Я больше не сопротивлялся. Суп есть суп, что может быть вкуснее супа? Особенно если намерзся или устал до чертиков, если ноги и руки твои гудят и все до единого мускулы пощады просят. А тут все завязалось в один узел — и «просят», и «гудят», и «до чертиков».
Мы ели за обе, верней за четыре, щеки, поглядывая то друг на друга, то на приютившую нас женщину. Она, не переставая угощать, села напротив, пошевелила угли кочережкой, подбросила свежих дровец в огонь, чтоб теплей и светлее было, снова смерила нас озадаченным взглядом. Рассмотрев как следует нежданных пришельцев, к определенному выводу, судя по всему, не пришла. Отделенные от нее костром, мы были хитроумной загадкой, подброшенной вьюгой. По всему чувствовалось, ее так и подмывало спросить: кто такие? Как занесло вас сюда в такую пору?
Оборванные, изможденные — на кого мы были в те минуты похожи? На Эрко недоуменных взглядов приходилось меньше. Широкоскулое, с узким разрезом глаз лицо его особого удивления, кажется, не вызывало. Меня же черные глаза хозяйки изучали гораздо более пристально. Расспрашивать нас, однако, она пока не считала удобным. Решила сама представиться, тем более, что и мы изучающе поглядывали на нашу спасительницу. Кто такая? Что делает тут одна зимой? Зачем столько собак содержит? Все это было для меня по крайней мере головоломкой.
Но чудес, если разобраться как следует, в мире в общем-то немного бывает. Так и тут все оказалось проще простого.
— Мария Чульдумовна звать меня,— неожиданно сказала хозяйка и протянула руку над огнем — сперва мне, потом Эрко.
— Первый раз слышу такое отчество,— откровенно признался я.
— Чульдумовна,— повторила она.— Мать у меня русской была, отец — тувинец. Еще о себе сказать, да?
— Скажите, пожалуйста, Мария Чульдумовна,— подал голос Эрко,— даже мне, местному, и то не все до конца понятно. У меня наоборот — мать тувинка, отец из русских.
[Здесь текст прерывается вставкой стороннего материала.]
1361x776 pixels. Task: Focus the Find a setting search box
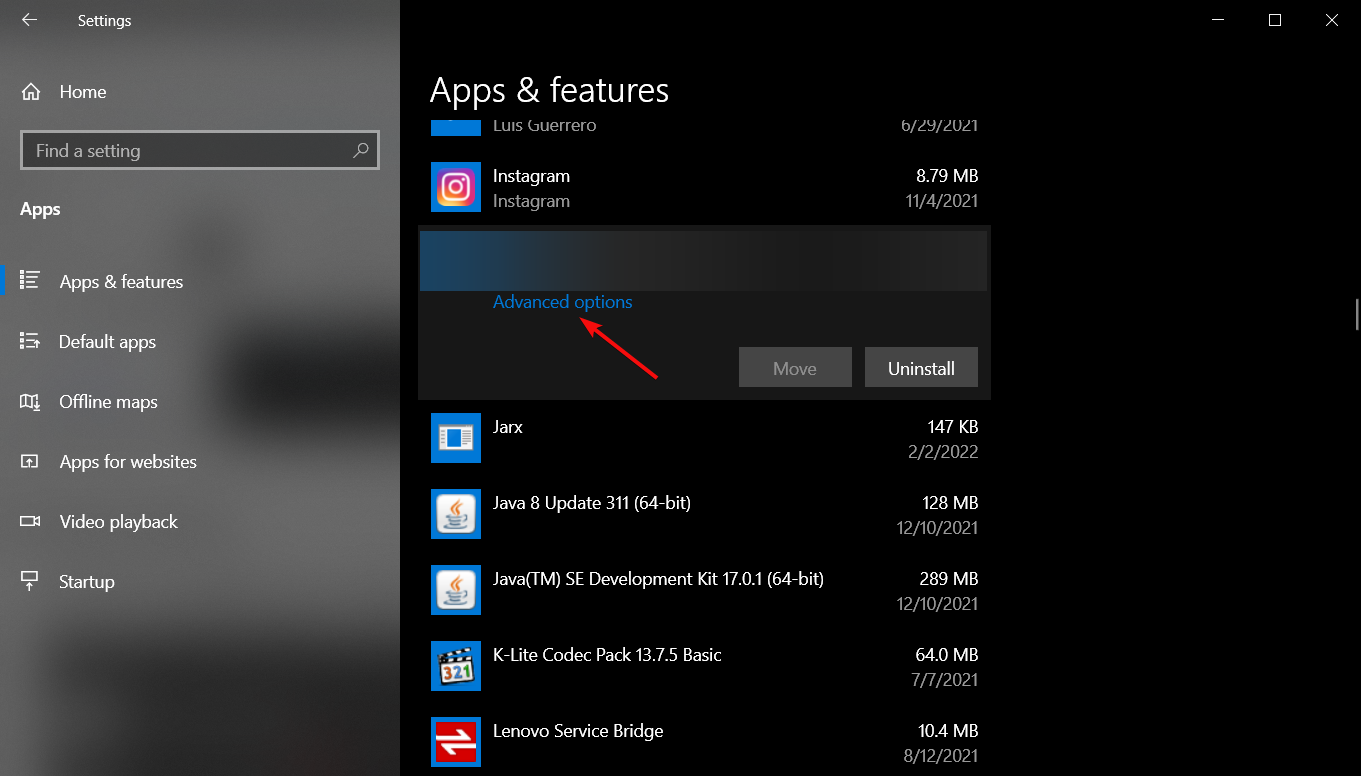(190, 151)
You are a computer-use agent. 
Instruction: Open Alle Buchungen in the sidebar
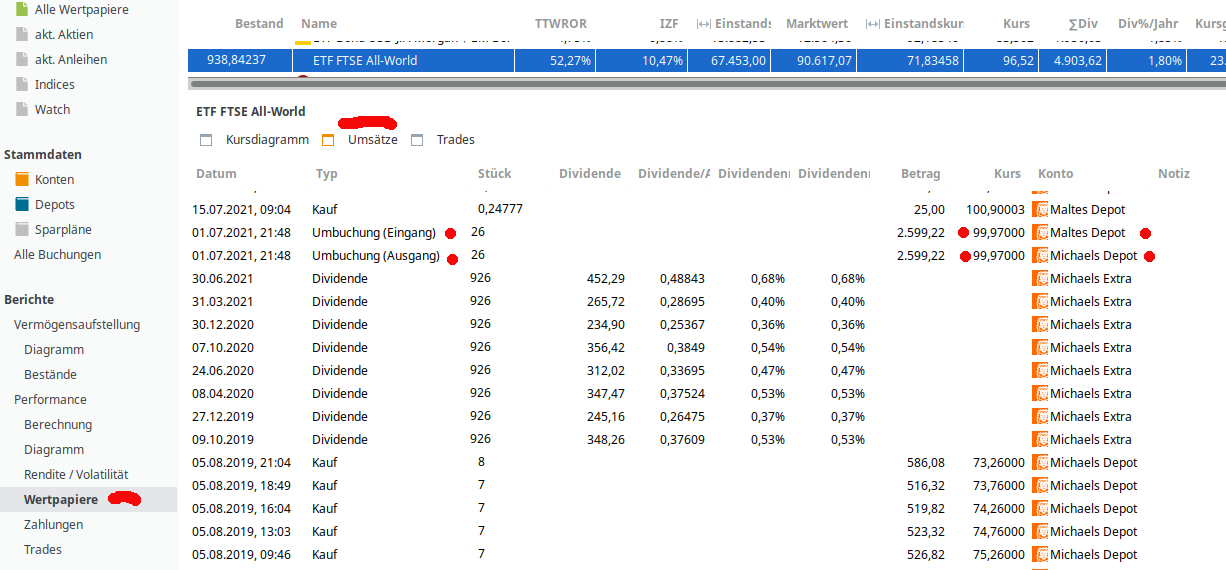point(57,254)

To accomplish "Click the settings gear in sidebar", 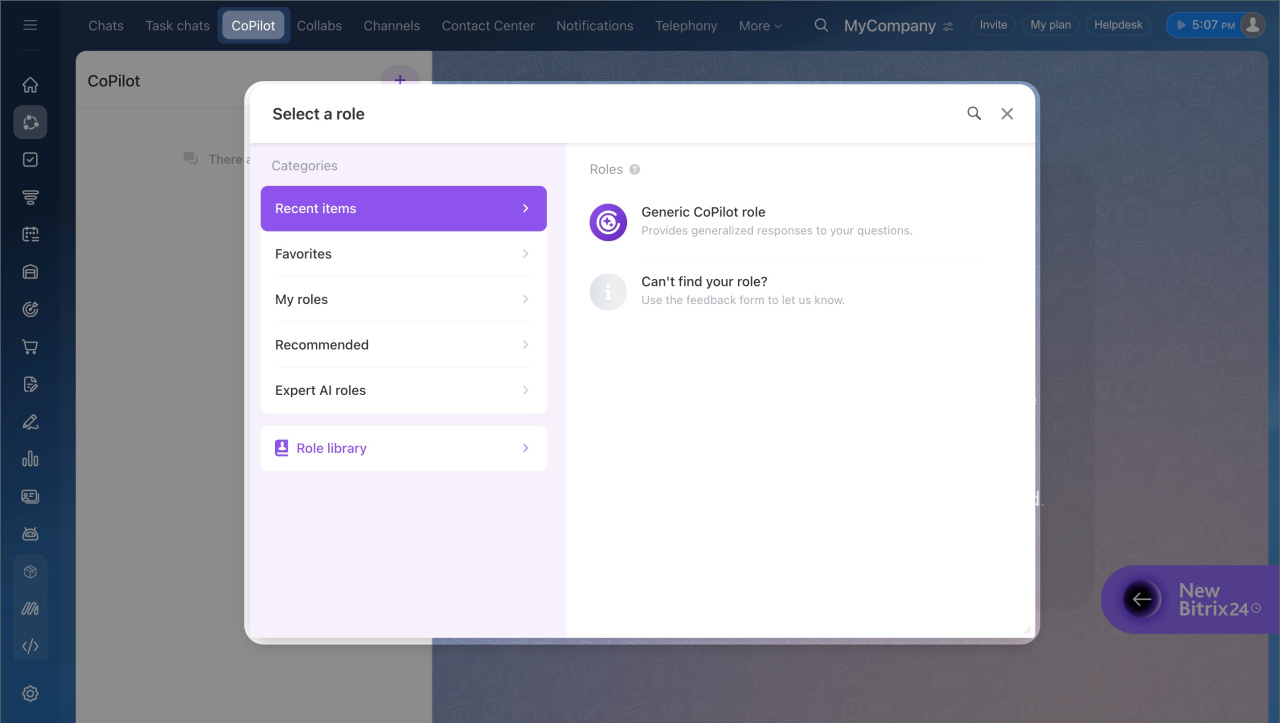I will [30, 693].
— А чего тут понимать-то? Пасем здесь овец колхозных. Пастухи, одним словом. Я, муж мой Шойдан и двое внуков наших, таких вот великанов, вроде тебя.— Она посмотрела на Эрко.— Скоро все придут с работы. Еще чего сказать?
— Как попали сюда? — вставил и я словечко.
— Это история долгая. После войны уже, с Шойданом.
— А во время войны? — снова спросил я.— Где были?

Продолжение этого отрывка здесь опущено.